Search code examples
machine-learningstatisticsdata-sciencecross-validation

Disadvantages of train-test split


"Train/test split does have its dangers — what if the split we make isn’t random? What if one subset of our data has only people from a certain state, employees with a certain income level but not other income levels, only women or only people at a certain age? (imagine a file ordered by one of these). This will result in overfitting, even though we’re trying to avoid it! This is where cross validation comes in." The above is most of the blogs mentioned about which I don't understand that. I think the disadvantages is not overfitting but underfitting. When we split the data , assume State A and B become the training dataset and try to predict the State C which is completely different than the training data that will lead to underfitting. Can someone fill me in why most of the blogs state 'test-split' lead to overfitting.


Solution

  • It would be more correct to talk about selection bias, which your question describes.

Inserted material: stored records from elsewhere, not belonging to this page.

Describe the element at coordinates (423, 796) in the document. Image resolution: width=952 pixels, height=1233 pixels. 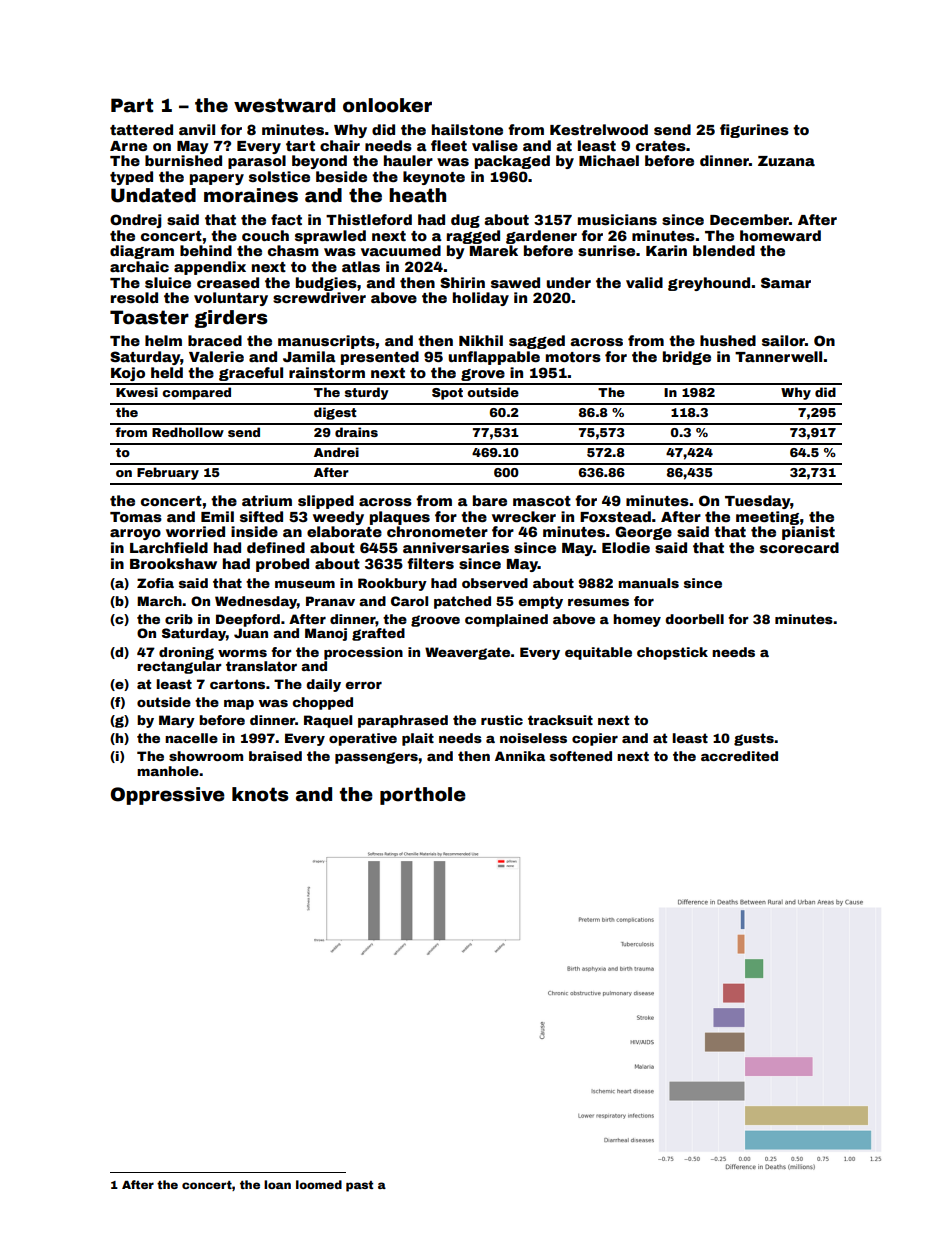
I see `porthole` at that location.
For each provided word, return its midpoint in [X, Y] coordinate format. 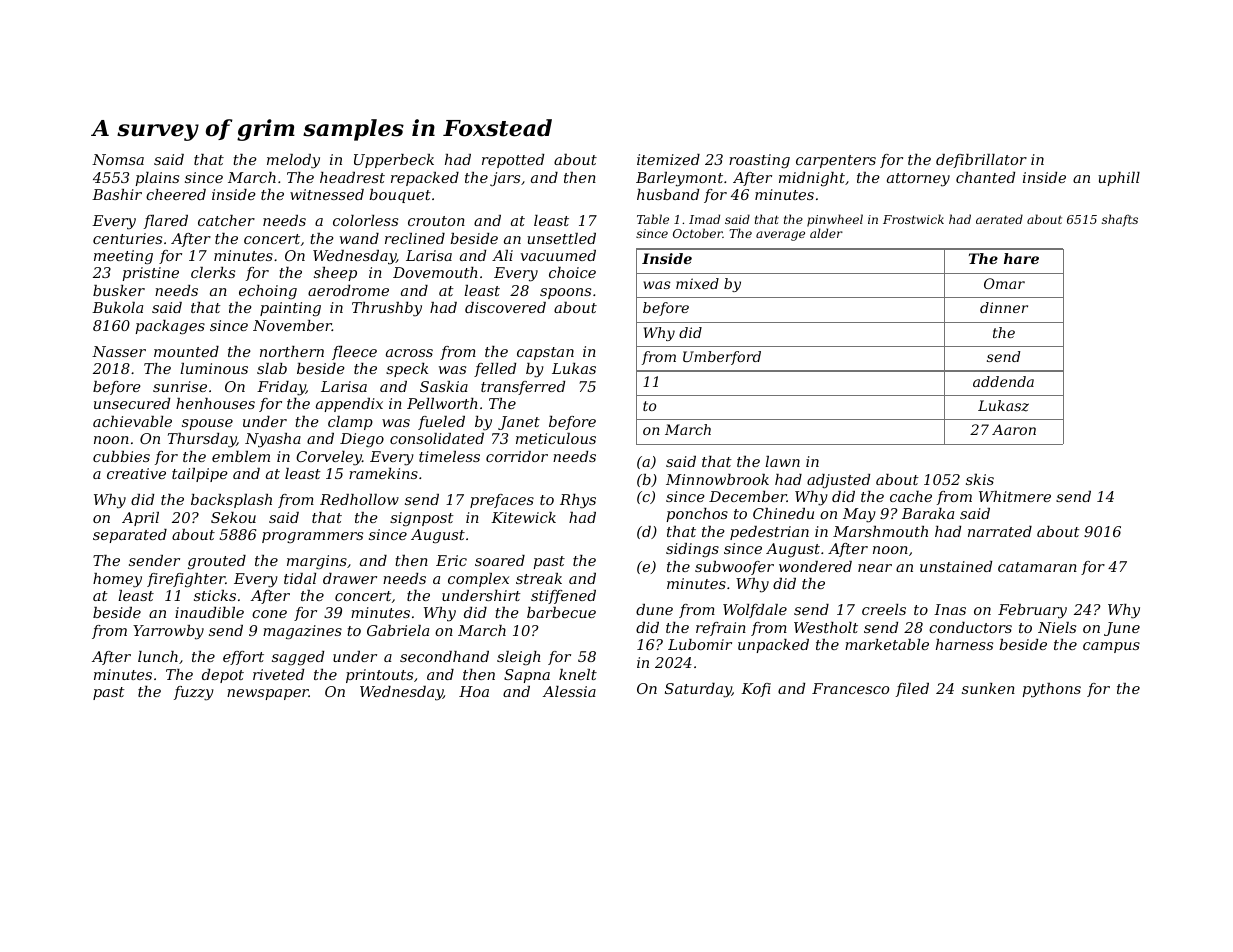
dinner [1004, 307]
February [1032, 611]
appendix [349, 405]
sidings [692, 550]
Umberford [722, 358]
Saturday [698, 690]
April [140, 519]
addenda [1003, 381]
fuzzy [194, 693]
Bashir [117, 194]
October [698, 233]
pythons [1051, 690]
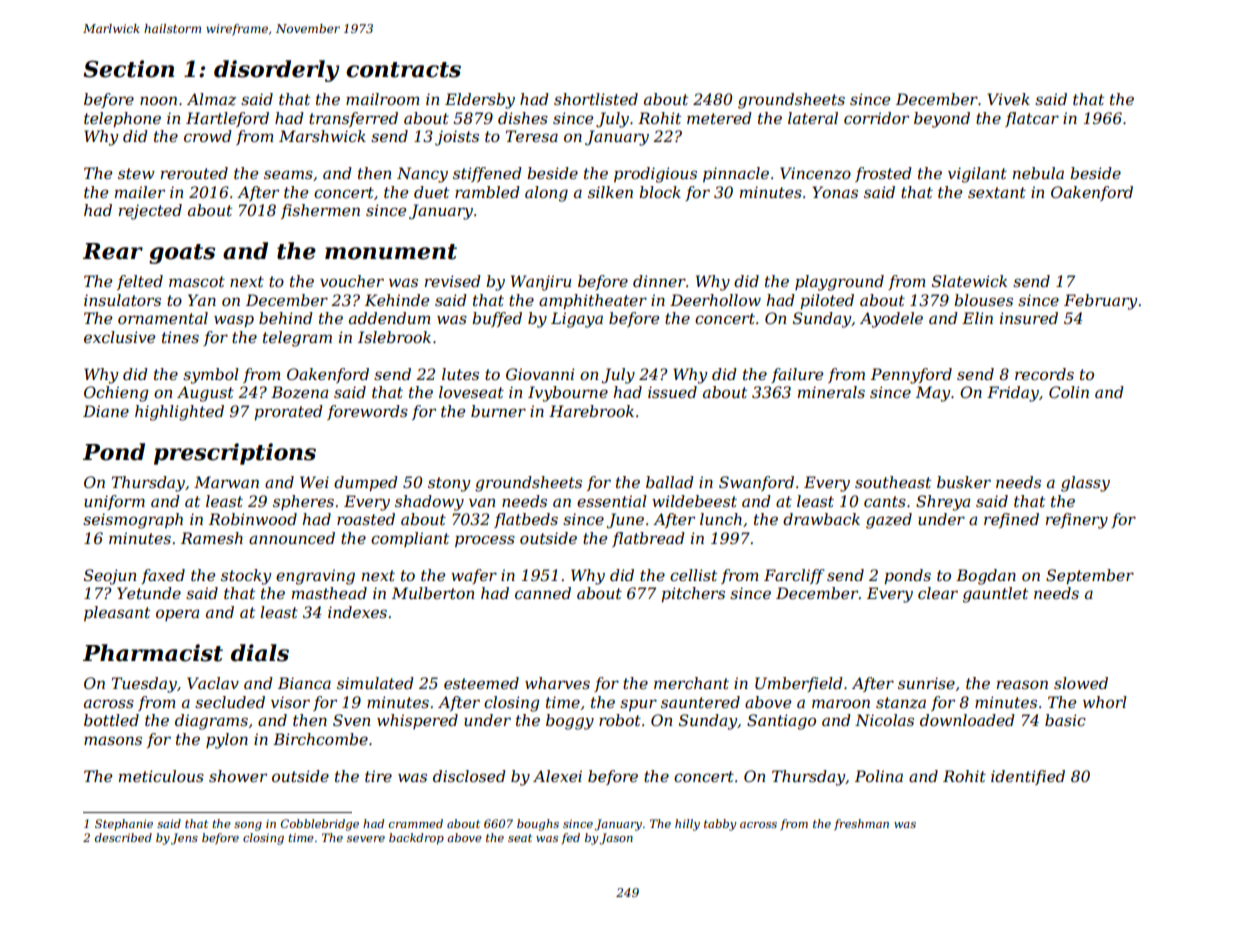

    Selection bias can not really tie to overfitting, but to fitting a biased set, therefore the model will be unable to generalize/predict correctly.

    In other words, whether "fitting" or "overfitting" applies to a biased train set, that is still wrong.

    The semantic strain on the "over" prefix is just that. It implies bias.

    Imagine you have no selection bias. In that case, when you overfit even a healthy set, by definition of overfitting, you will still make the model biased towards your train set.

    Here, your starting training set is already biased. So any fitting, even "correct fitting", will be biased, just like it happens in overfitting.